# Moving Sid out of our room!



## SidneyM (Jun 15, 2013)

Hi Everyone,

It's been a while... Sidney is almost 10 months and doing well...he's a bit of a monkey, so is back in training classes.

The question I have is, how the heck do I get him out of sleeping on our bedroom floor and downstairs in the kitchen? I wish I hadn't left it til now to get him downstairs, but we are expecting a baby in a few months and I don't want Sid in our room when baby is here. But I need to do it ASAP so he doesn't feel pushed out when baby arrives. 

He's super clingy and will no doubt bark non stop when we put him downstairs, the neighbour already complained when he started barking and howling when left for an hour or two in the daytime. 
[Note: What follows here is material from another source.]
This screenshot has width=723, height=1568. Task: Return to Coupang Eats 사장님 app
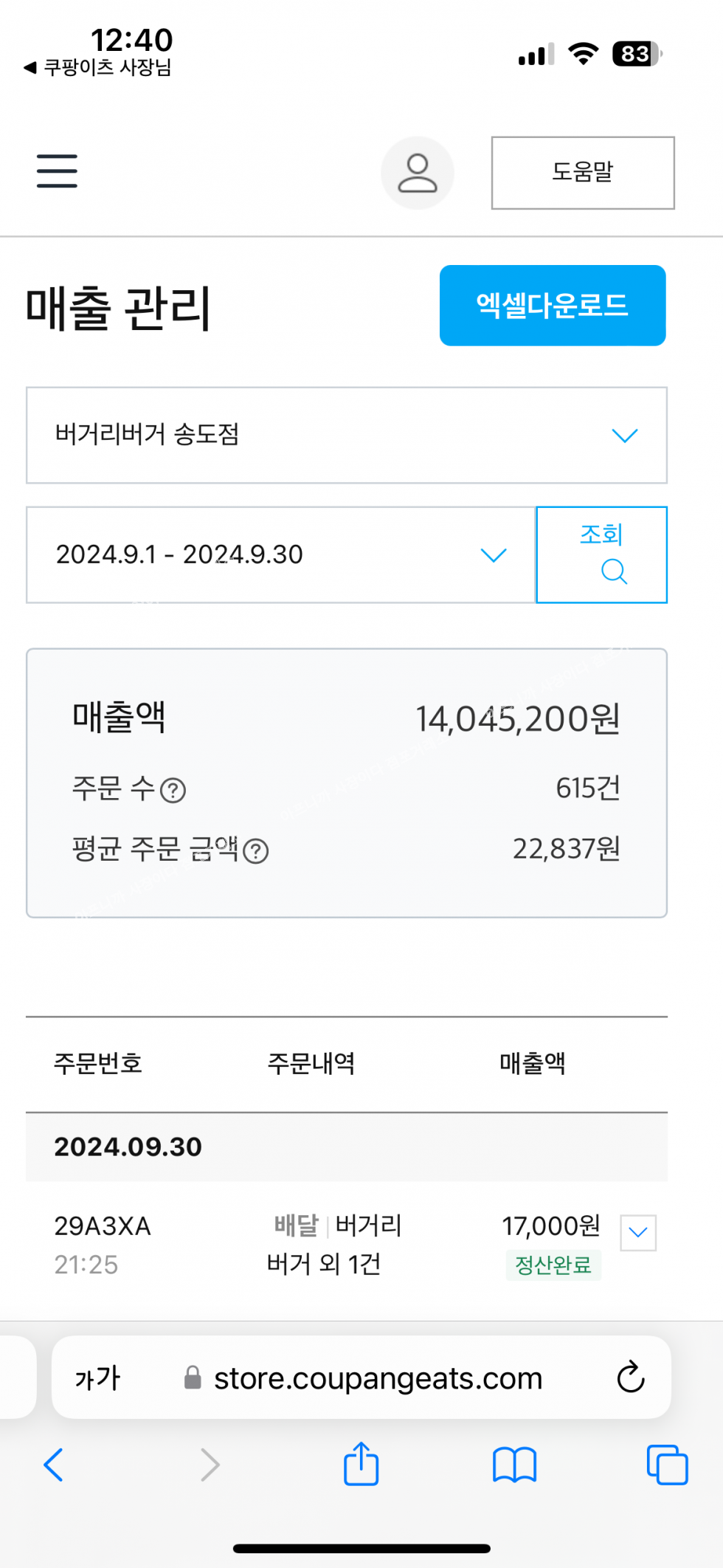coord(99,68)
Does anyone have any tips or any experience of getting a clingy pup to change his sleeping arrangements?

Thanks so much,

Lucy x


----------



## Marzi (Sep 17, 2012)

Congratulations 
We had two GSDs when I was pregnant with my first child and the dogs had always slept with us.
We put a baby gate at the bottom of the stairs, bought the dogs big dog beds and hardened out hearts.
Actually they accepted it fine.
I'd aim to introduce it at the weekend and plan some extra exciting dog walks so Sidney is tired. He may also like a snuggle pad in his bed if you used one when he was a pup.
It'll be fine.


----------



## Tinman (Apr 23, 2013)

Congratulations! :baby:
That's good advice from marzi, baby gates at the top or bottom of the stairs will help, and come in handy when baby gets to toddler stage! 
Extra treats or a new cuddly toy or tasty bull horn for Sid, (my two love them!) 
Your good to start it now - good luck, let us know how it goes x


----------